- **Do this**: Update the listing below so that each "How do I perform" becomes "What should I click to", leaving all other text unchanged. Omit the pictures from your answer.
-------- Provided entries --------
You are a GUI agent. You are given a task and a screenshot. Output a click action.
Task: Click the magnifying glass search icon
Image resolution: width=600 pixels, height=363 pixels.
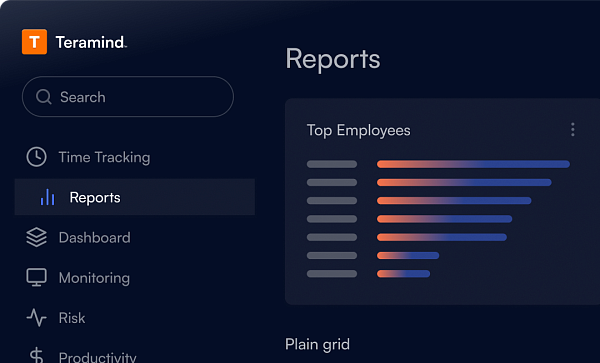point(44,97)
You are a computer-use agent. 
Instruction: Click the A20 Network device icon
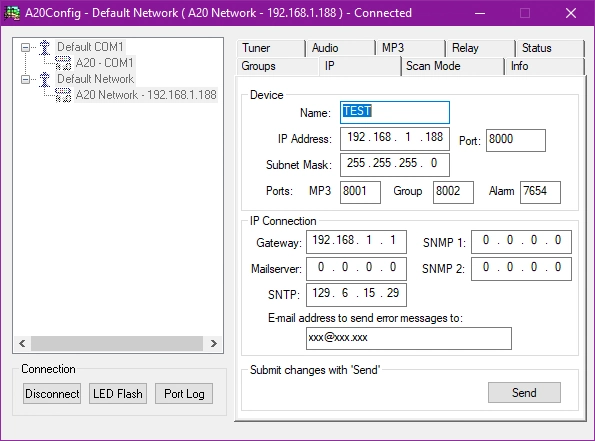point(63,95)
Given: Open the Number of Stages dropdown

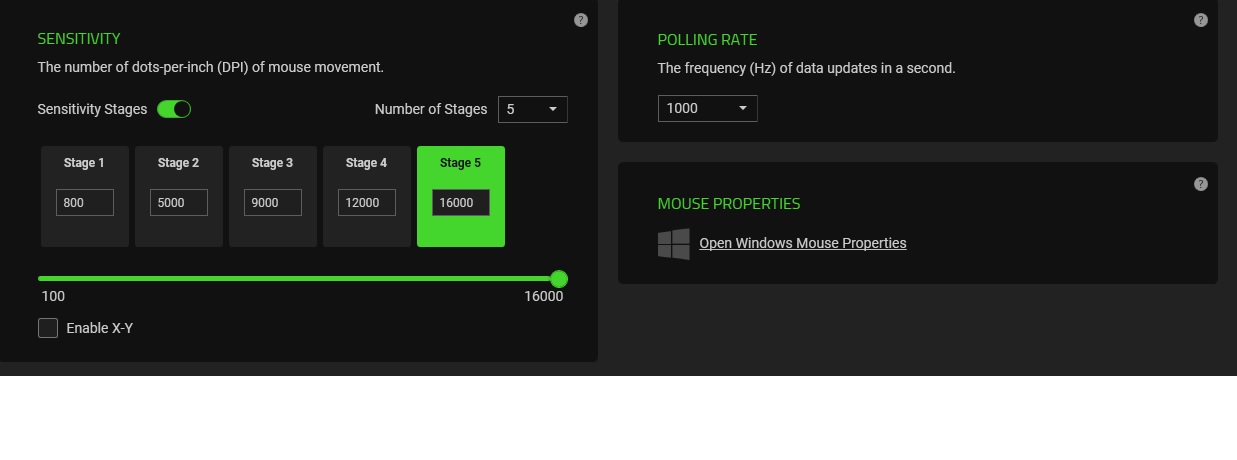Looking at the screenshot, I should 533,109.
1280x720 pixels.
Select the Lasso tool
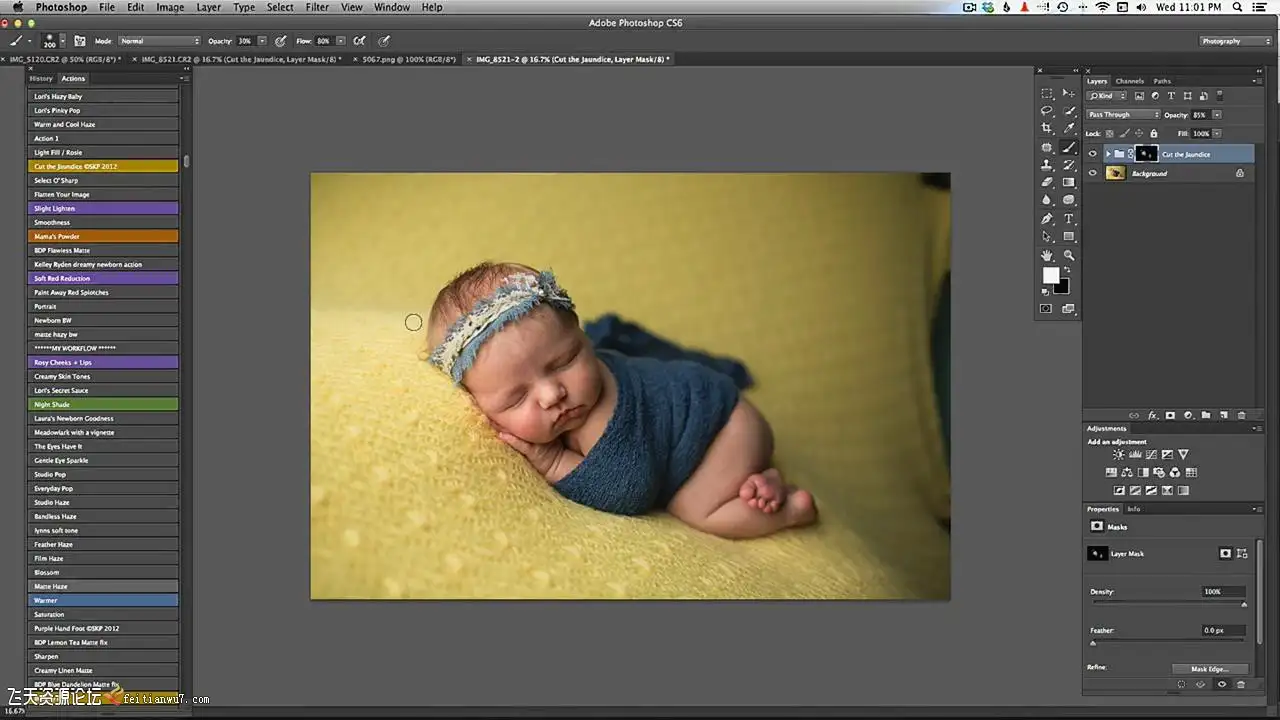[x=1047, y=111]
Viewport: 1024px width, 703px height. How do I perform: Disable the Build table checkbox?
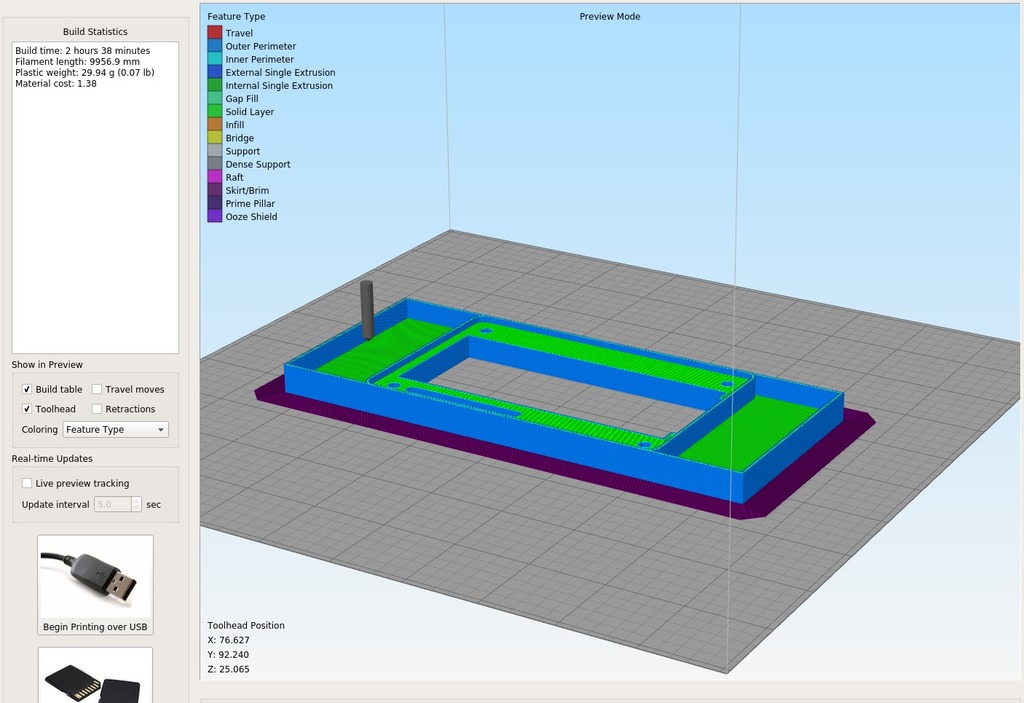pos(25,389)
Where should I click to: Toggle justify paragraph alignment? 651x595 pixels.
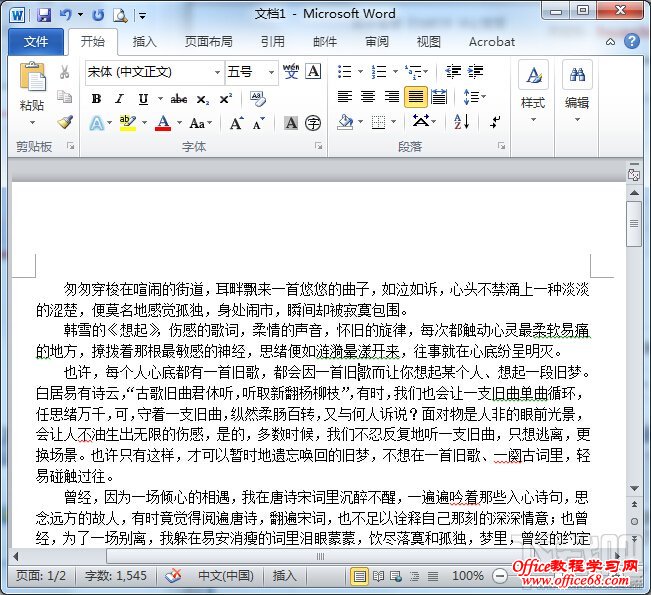click(x=414, y=97)
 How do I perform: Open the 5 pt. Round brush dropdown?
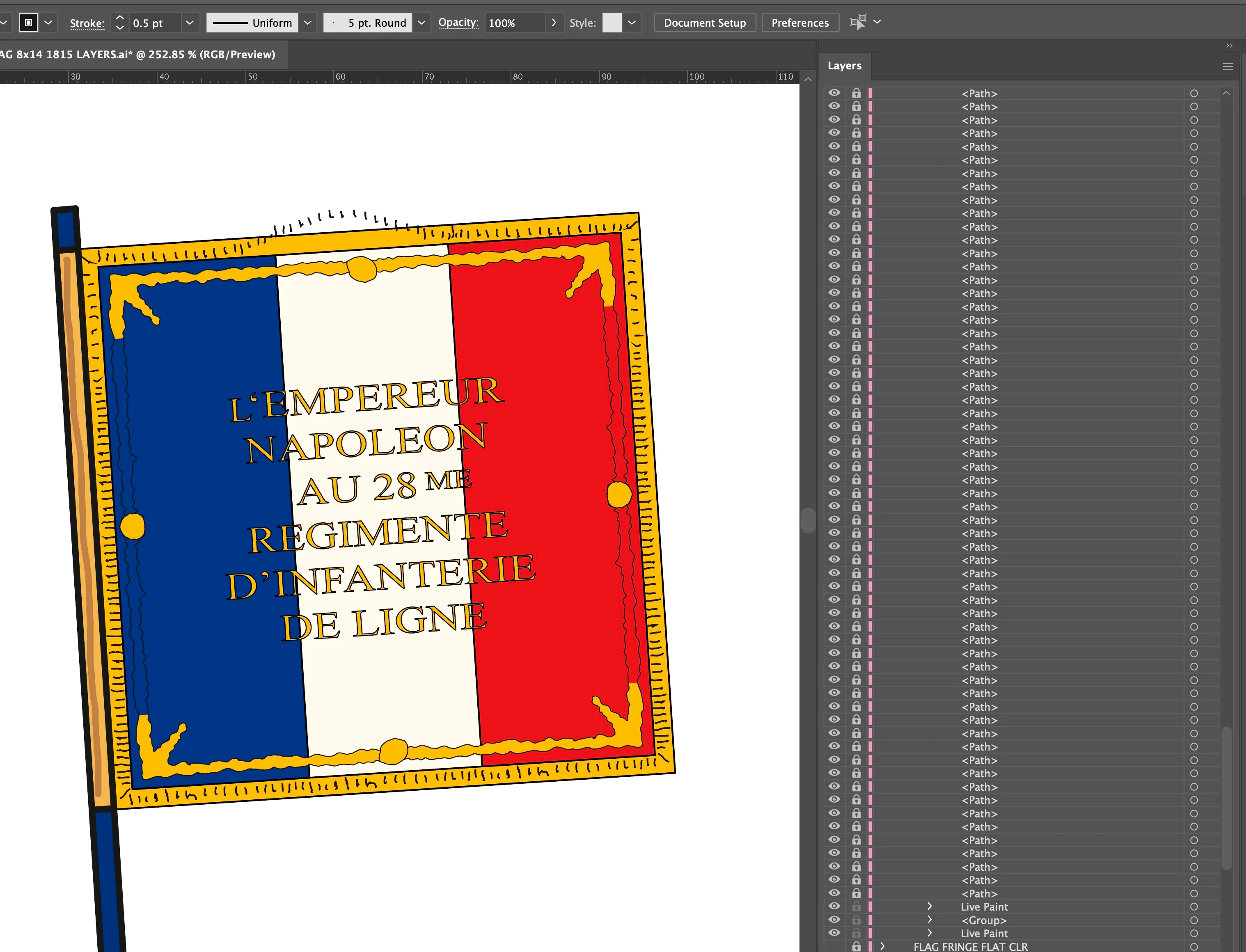[x=421, y=23]
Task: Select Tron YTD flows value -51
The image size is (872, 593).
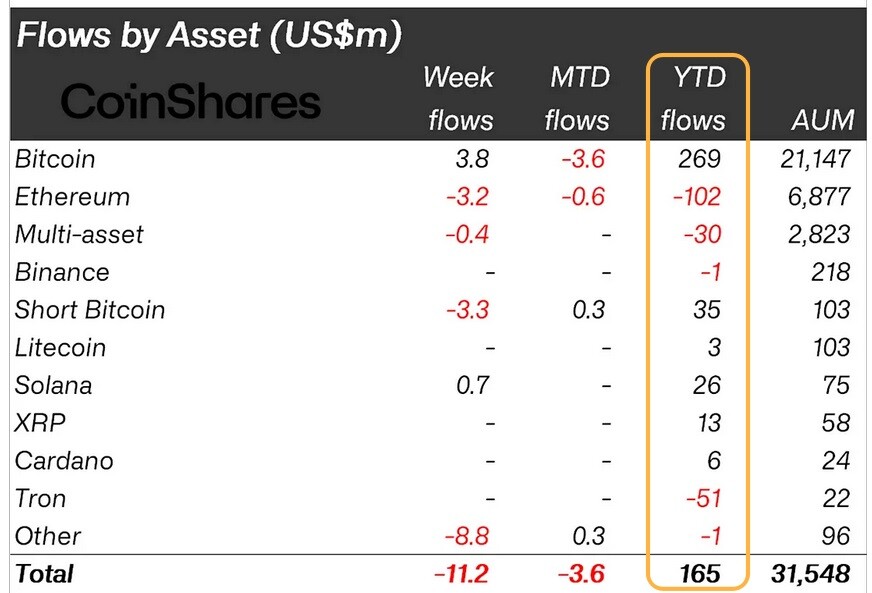Action: 704,498
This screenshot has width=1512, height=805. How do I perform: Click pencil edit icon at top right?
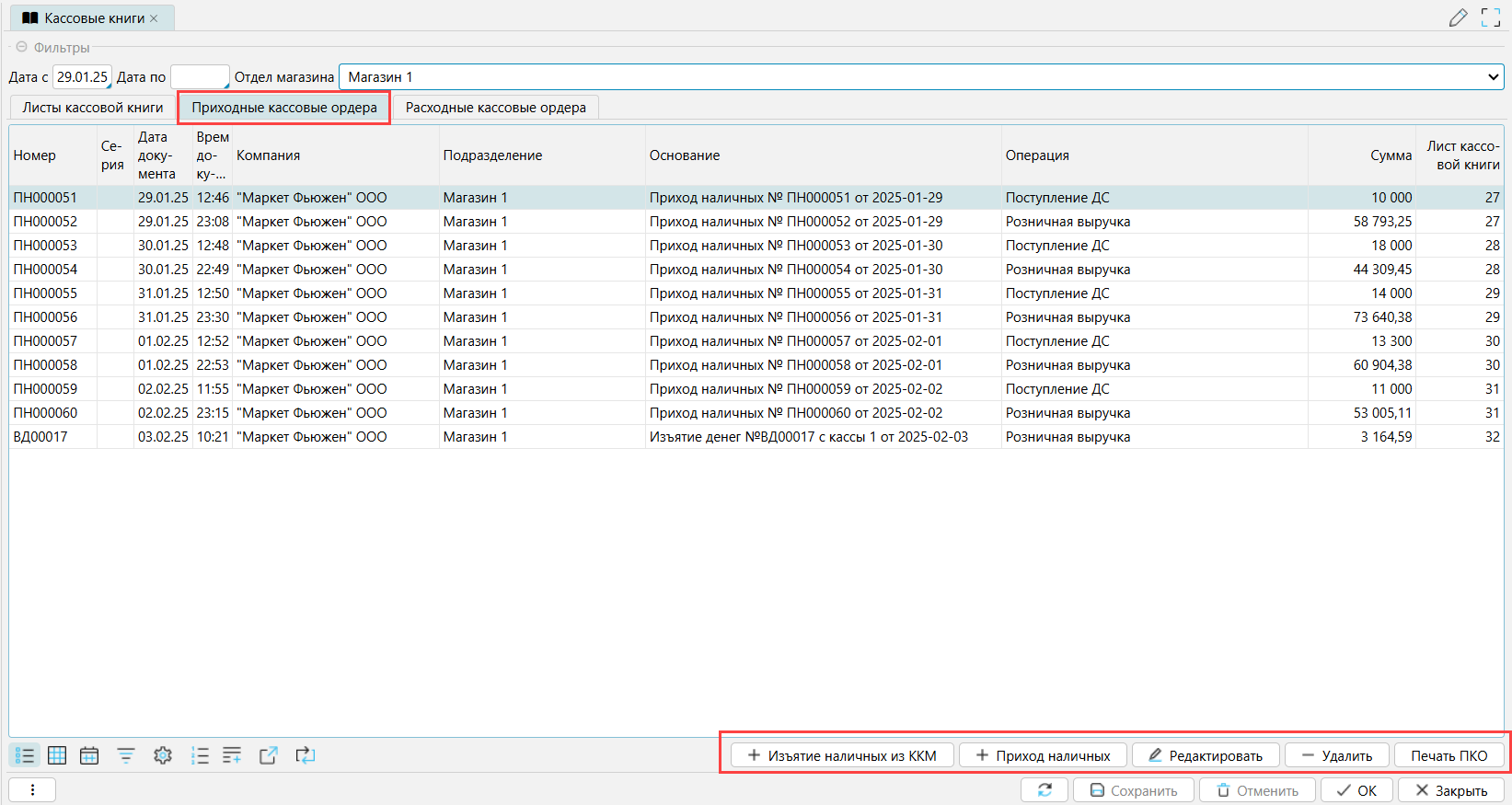1458,17
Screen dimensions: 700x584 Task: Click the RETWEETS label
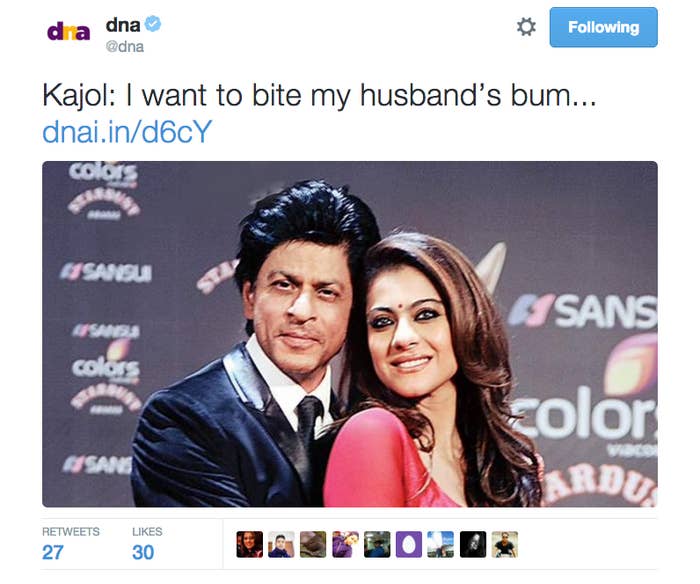pos(71,531)
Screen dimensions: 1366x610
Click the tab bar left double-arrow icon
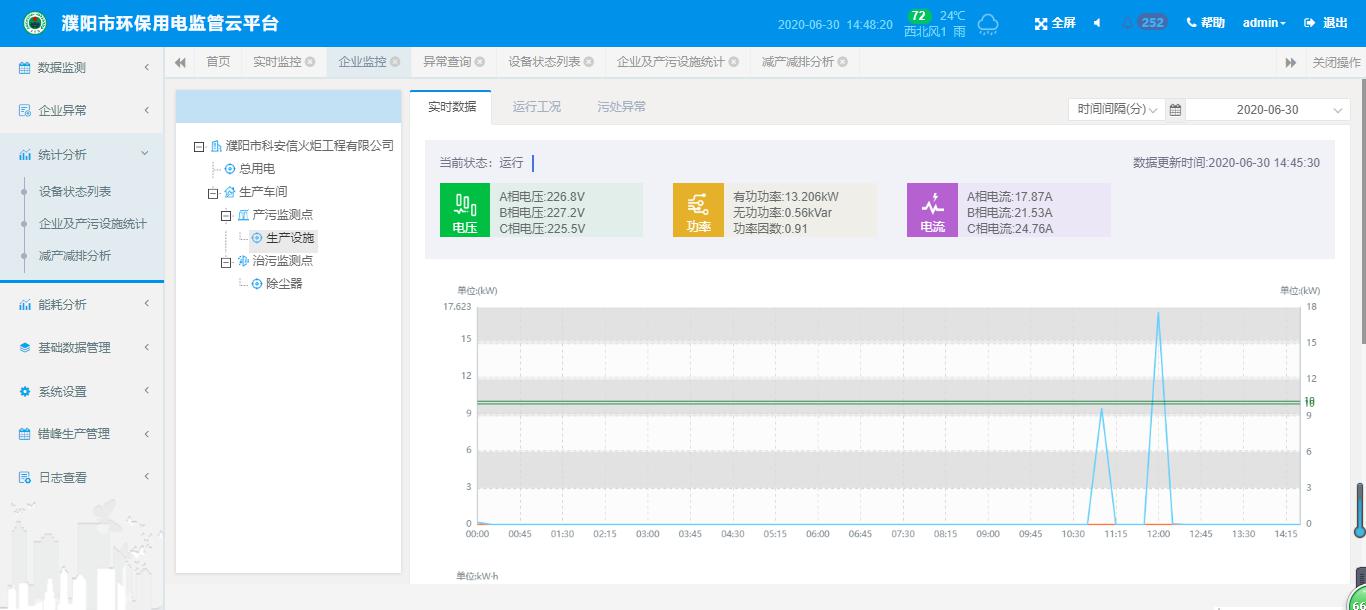click(x=180, y=62)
--------
- **Answer to this problem**:
You are a GUI agent. You are given a task and a screenshot. Output a click action.
Task: Click the magnifying glass search icon
Image resolution: width=600 pixels, height=363 pixels.
point(44,97)
You are a computer-use agent. 
Instruction: Click the A20 Network device icon
point(63,95)
Given: Open the Number of Stages dropdown

Looking at the screenshot, I should 533,109.
1280x720 pixels.
Select the Lasso tool
[x=1047, y=111]
Viewport: 1024px width, 703px height. What should I click to: Disable the Build table checkbox?
pos(25,389)
Where should I click to: Toggle justify paragraph alignment? 651x595 pixels.
click(x=414, y=97)
 What should I click to: Open the 5 pt. Round brush dropdown?
[x=421, y=23]
Task: Select Tron YTD flows value -51
The image size is (872, 593).
Action: 704,498
This screenshot has width=1512, height=805. What should I click to: Click pencil edit icon at top right?
1458,17
Screen dimensions: 700x584 Task: Click the RETWEETS label
pos(71,531)
Screen dimensions: 1366x610
Click the tab bar left double-arrow icon
click(x=180, y=62)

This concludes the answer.